Opus is generally considered the best low-bitrate codec available, and doesn't have problems with an 8kHz input sample rate. The resulting opus stream can still be decoded to whatever sample rate is convenient for the decoder. (Like other lossy codecs, it compresses based on frequency bands after doing an FFT. But some other codecs apparently only want to decode to the same sample rate as the input. As other answers point out, you can get FFmpeg to resample the input before giving it to the codec, but you don't need that for Opus.
Try ffmpeg -c:a libopus -b:a 24k -frame_duration 120
for 24 kbit/s Opus.
Perhaps worth trying: -application voip
to tune for "improved speech intelligibility" instead of the default audio
profile.
Setting -frame_duration
to the highest value reduces overhead, I think. You don't care about encoder / decoder latency because you just have files, not real-time 2-way voice chat. So you can let it buffer 120ms of audio and pack together multiple CELT or SILK frames to reduce redundancy of frame headers.

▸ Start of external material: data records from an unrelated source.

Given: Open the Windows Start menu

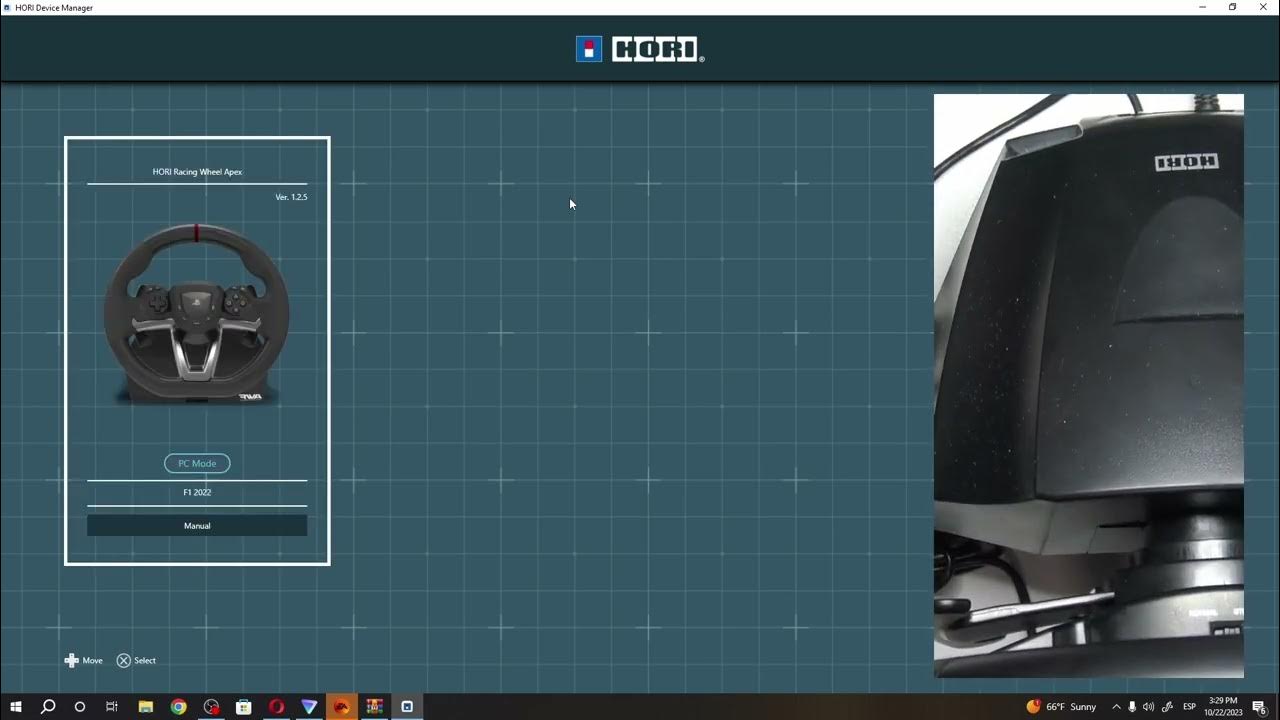Looking at the screenshot, I should pos(15,707).
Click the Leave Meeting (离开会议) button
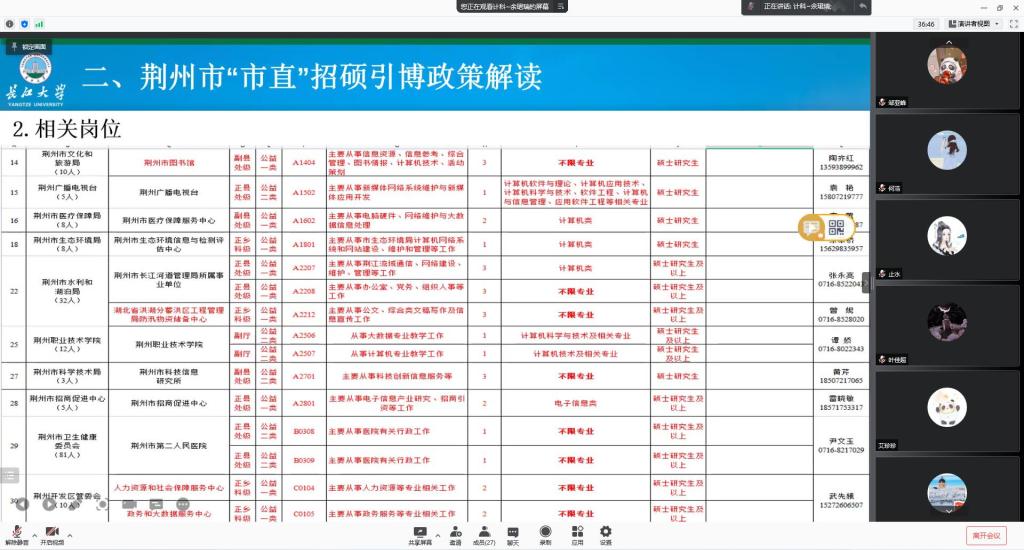1024x550 pixels. click(983, 535)
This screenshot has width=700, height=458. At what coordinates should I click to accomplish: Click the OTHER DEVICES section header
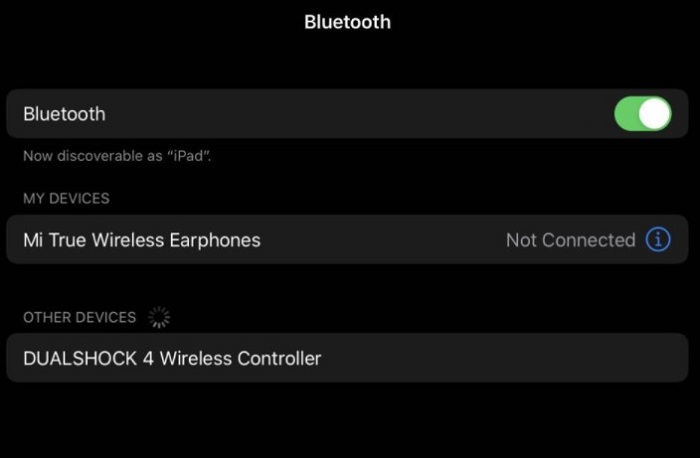tap(79, 317)
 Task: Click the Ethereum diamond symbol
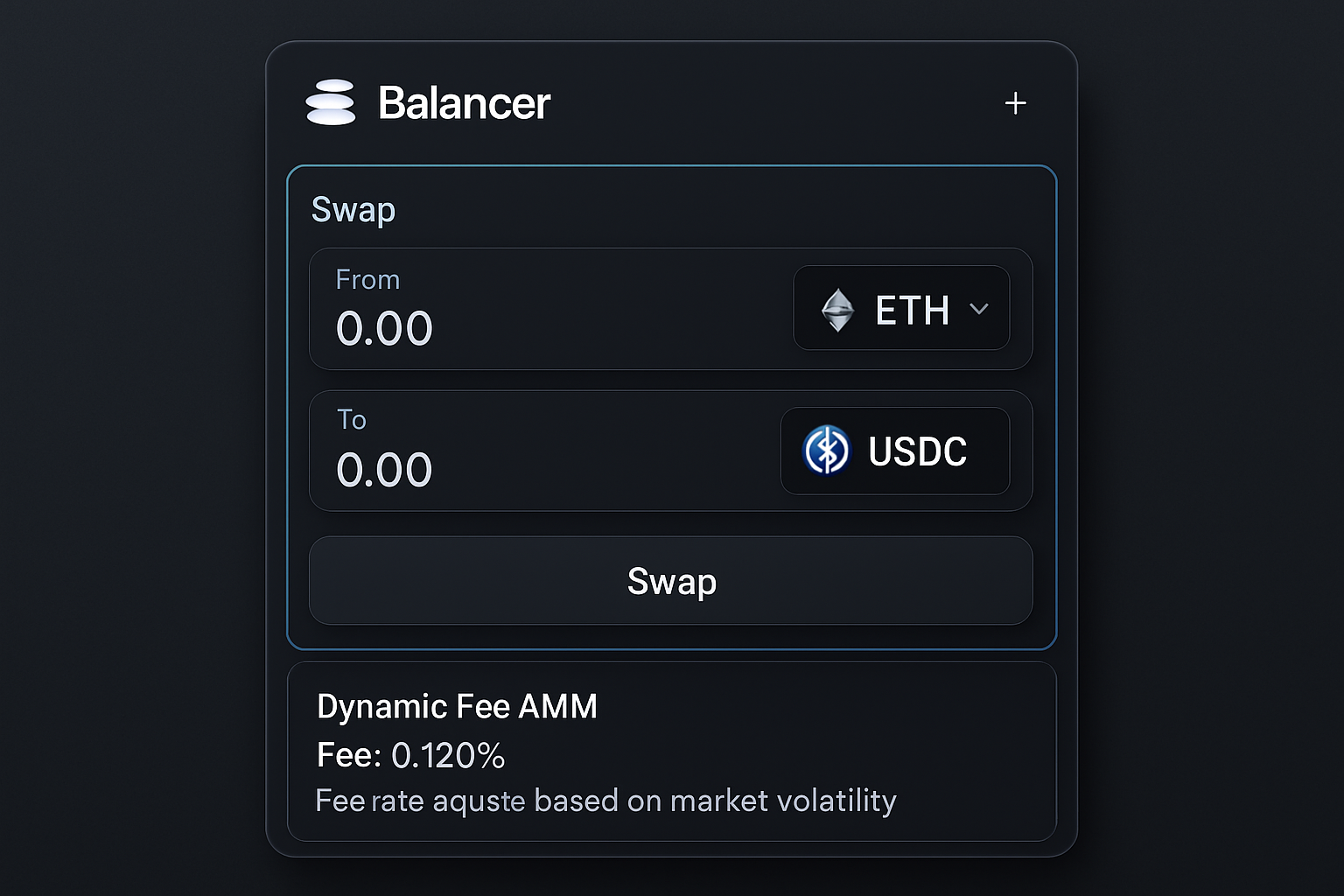point(839,309)
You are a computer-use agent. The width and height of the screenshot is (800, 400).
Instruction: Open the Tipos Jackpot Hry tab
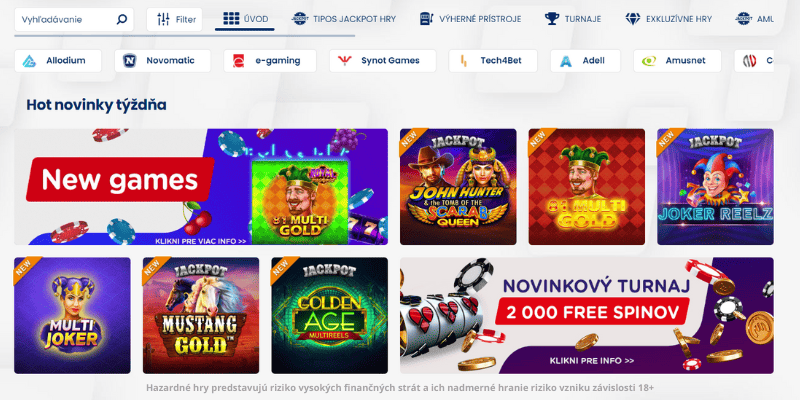[x=343, y=19]
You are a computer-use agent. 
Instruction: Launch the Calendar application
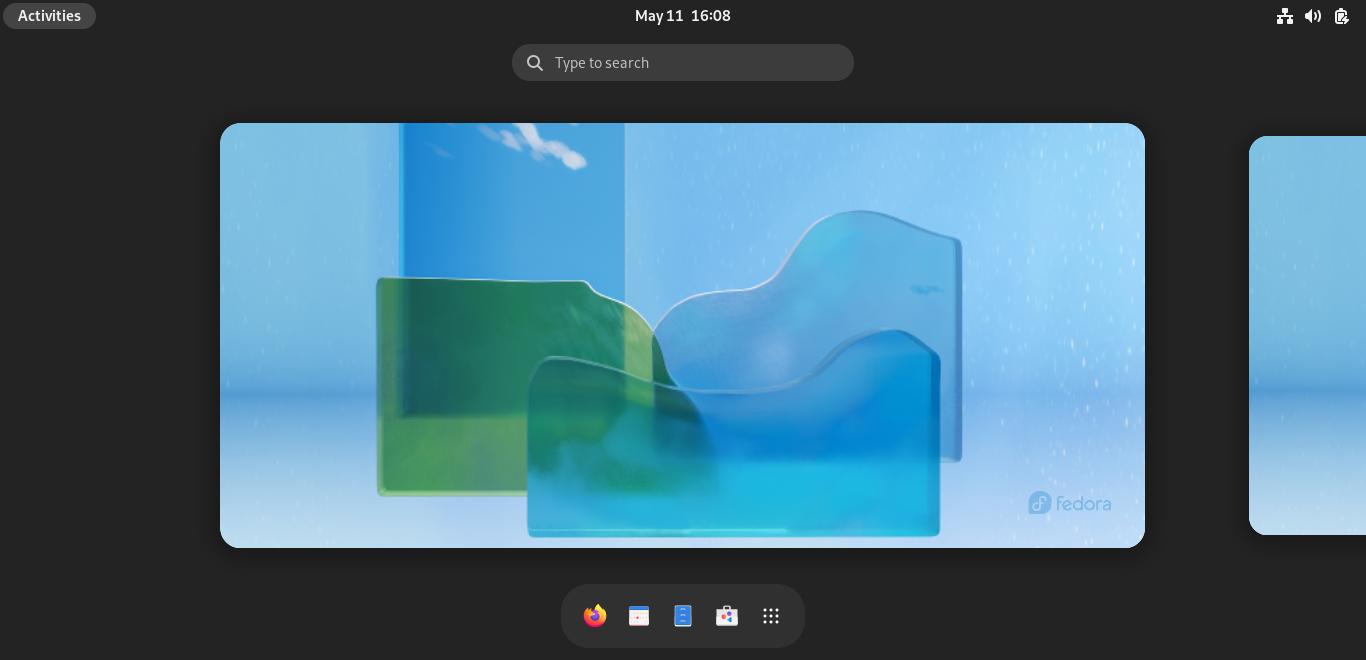[x=639, y=616]
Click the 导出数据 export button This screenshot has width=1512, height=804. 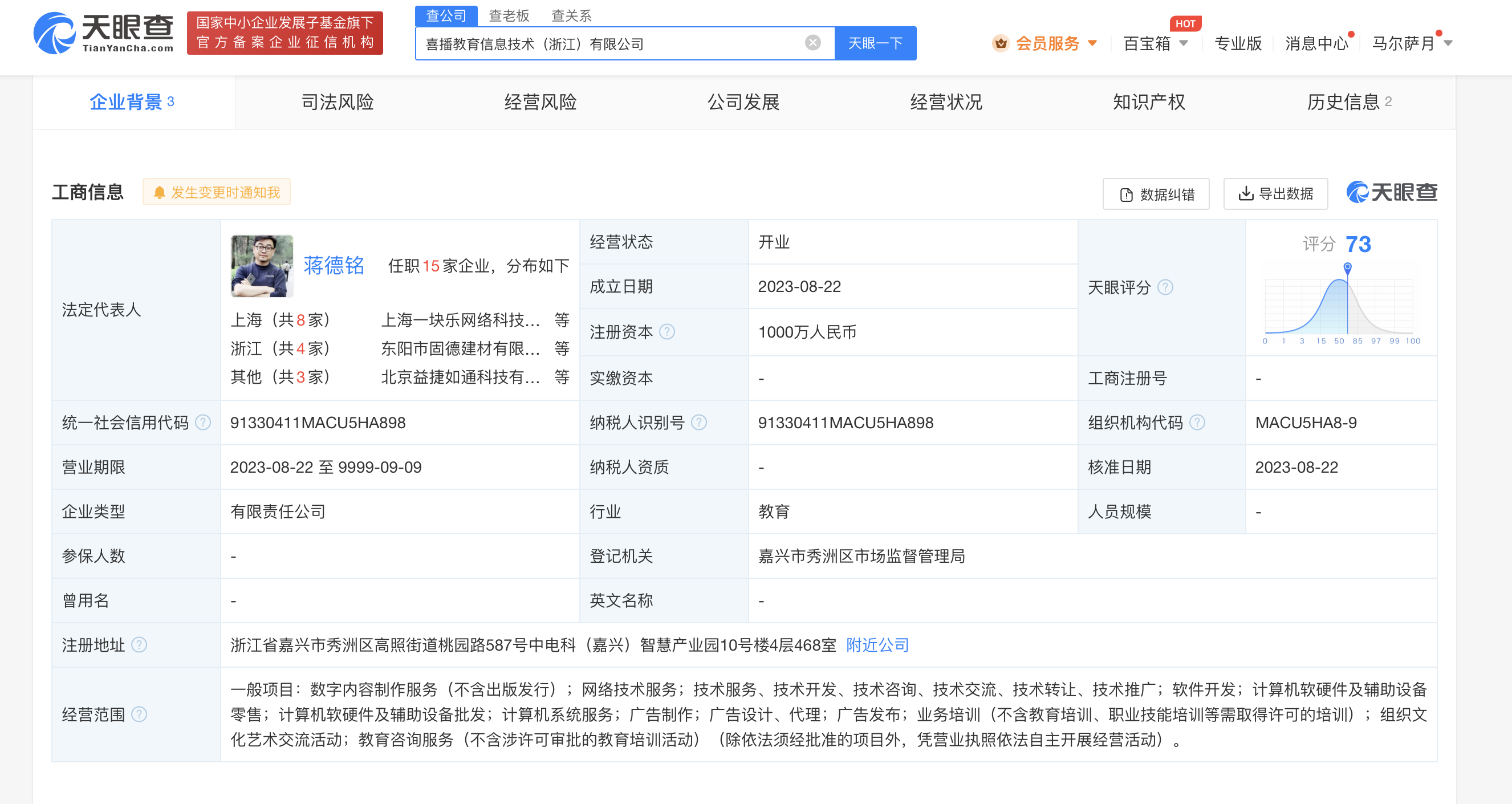(1275, 194)
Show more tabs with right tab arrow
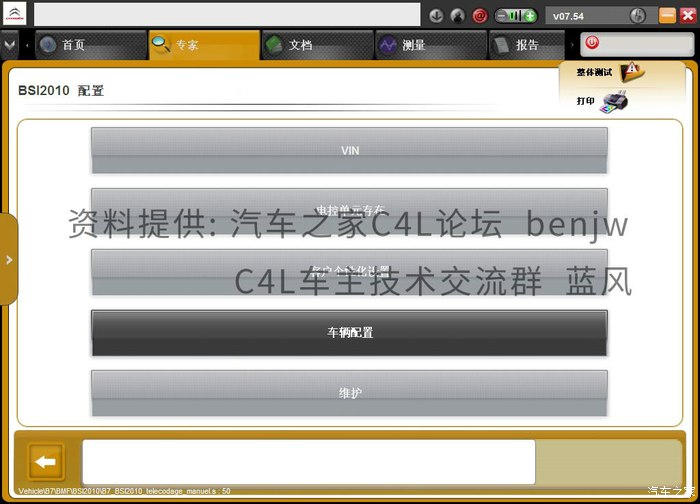 click(x=572, y=45)
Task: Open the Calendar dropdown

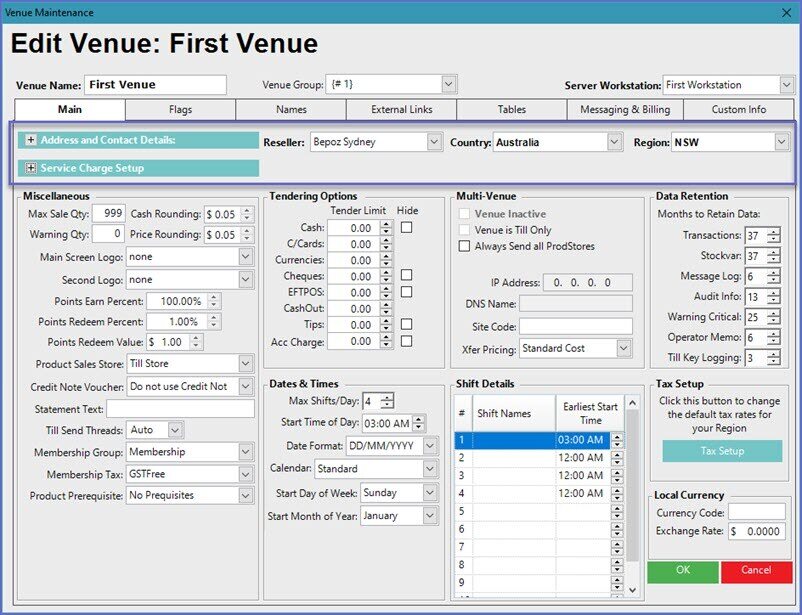Action: click(x=429, y=468)
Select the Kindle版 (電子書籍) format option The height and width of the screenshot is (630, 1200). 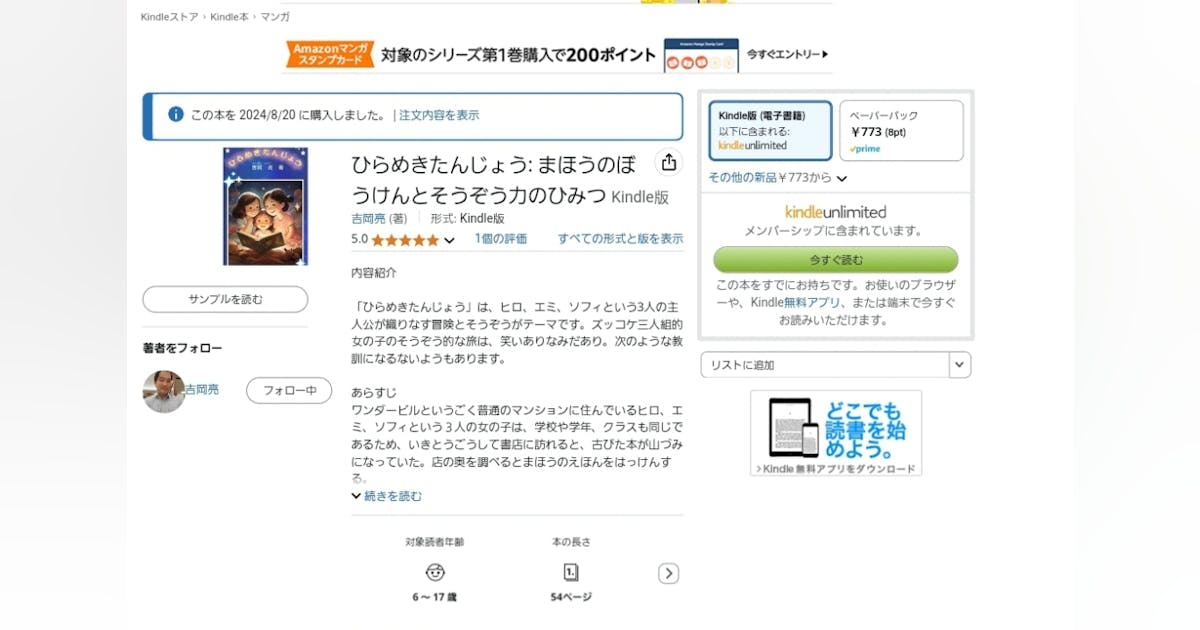(x=770, y=130)
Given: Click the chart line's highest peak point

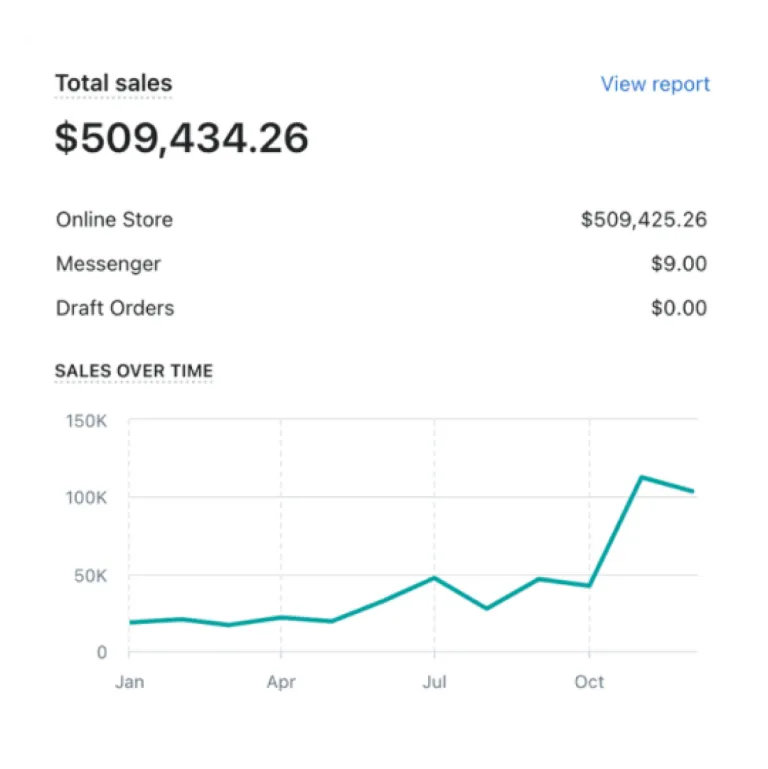Looking at the screenshot, I should click(641, 477).
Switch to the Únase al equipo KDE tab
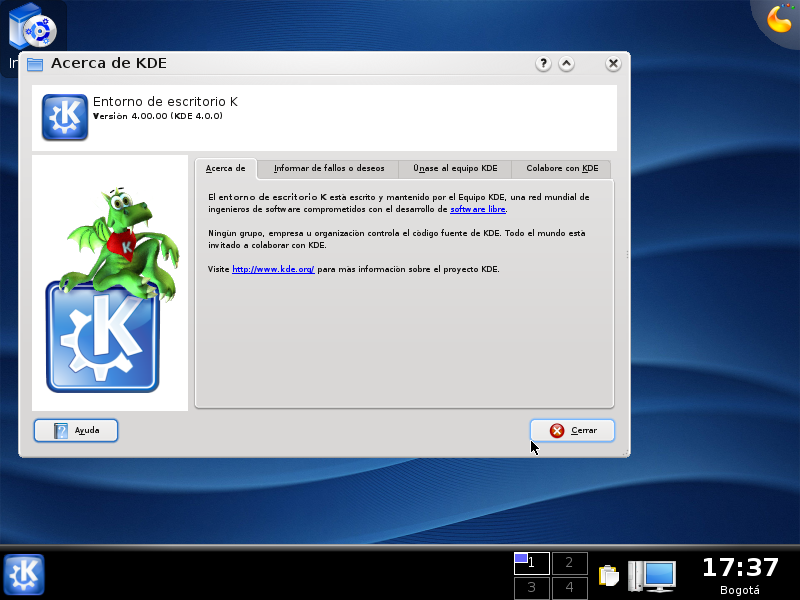Image resolution: width=800 pixels, height=600 pixels. [x=455, y=169]
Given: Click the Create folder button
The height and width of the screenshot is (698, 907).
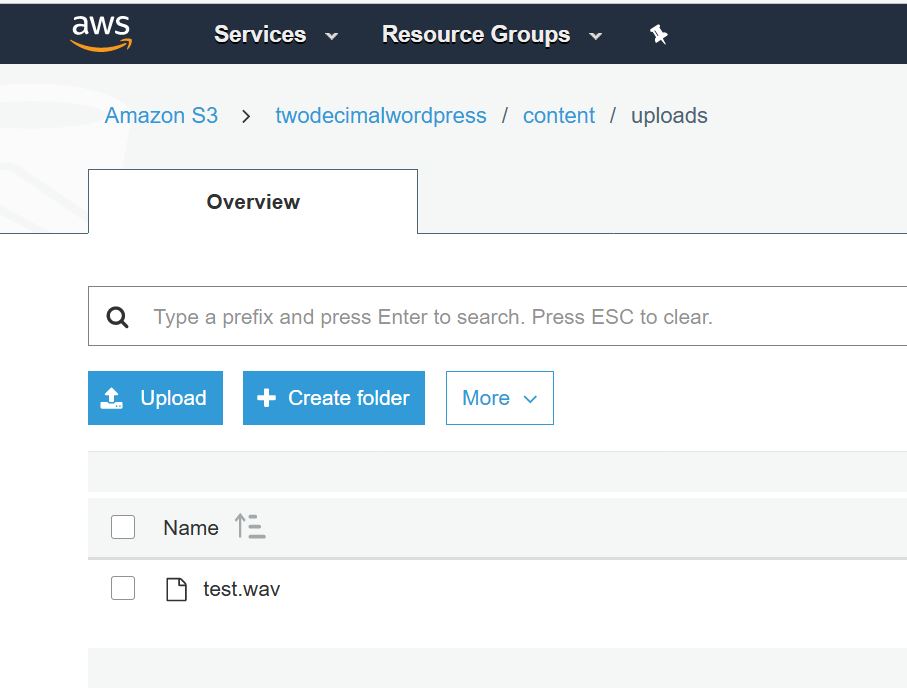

The best available Opus encoder is the free and open source libopus
(https://opus-codec.org) so FFmpeg can just use it, unlike with AAC where the best encoders are closed-source.
Opus has special modes for very low bitrate speech (like 16kb/s), detecting speech and even switching over to a speech-specific encoder (SILK) at low bitrates.
Opus's low-bitrate coding tools are similar to what HE-AACv2 can do, see the wikipedia article.
But when I tried it, compared to the original, the file size increased ...
Part of the point of lossy compression is that you can choose the output bitrate, trading off against quality. Most codecs can use -b:a 32k
for example to choose an audio bitrate of 32 kbit/s.
(For video, you can also trade off CPU time spent encoding, e.g. -preset veryslow vs. -preset medium. But compressing audio is cheap enough that most codecs don't have a lot of options for spending more CPU time to improve the bitrate vs. quality tradeoff.)
Mono 8-bit 8kHz PCM has a bitrate of 64 kbit/s = 8 * 8000 so you're aiming for lower than that, otherwise you might as well keep your original files. PCM is just raw samples so bitrate is just a product of sample rate and sample width. Like the audio equivalent of a .bmp
bitmap image. That's highly inefficient, and the reason better codecs were invented. (And as you know from listening, saving bitrate for PCM comes at a massive cost to quality and frequency range because bitrate is tied 1:1 with sample rate.
That's not the case when you quantize in the frequency domain with a lossy codec.)
and some high frequencies were attenuated. So, worse than -c:a copy
FFmpeg's native AAC encoder -c:a aac
used to be pretty bad, and you were using an old FFmpeg. https://trac.ffmpeg.org/wiki/Encode/HighQualityAudio says that as of 2017, aac
is sometimes better than libfdk_aac
for AAC-LC (low-complexity high bitrate). It doesn't mention HE-AAC, though, and that's what you want for low bitrate AAC.
libfdk_aac
used to be the best open-source AAC encoder available, and maybe still is for HE-AAC. AFAIK, neither of them are as good as the best non-free AAC encoders, though.
For low-bitrate AAC, you really want HE-AAC which adds more coding tools https://en.wikipedia.org/wiki/High-Efficiency_Advanced_Audio_Coding. I'm not sure if -c:a aac
can do that.
https://trac.ffmpeg.org/wiki/Encode/HighQualityAudio lists some recommended settings and ranges of useful bitrates for various encoders.
But you probably want Opus, or possibly AMR-NB (narrowband) for bitrates like 4 kbit/s. I don't know how old the quality vs. bitrate plot on the Opus wiki article is, but it shows AMR-NB at higher quality than Opus down below 8kb/s.
With that few bits, you might be able to understand speech but it won't sound nice. It's just a question of which codec is least horrible.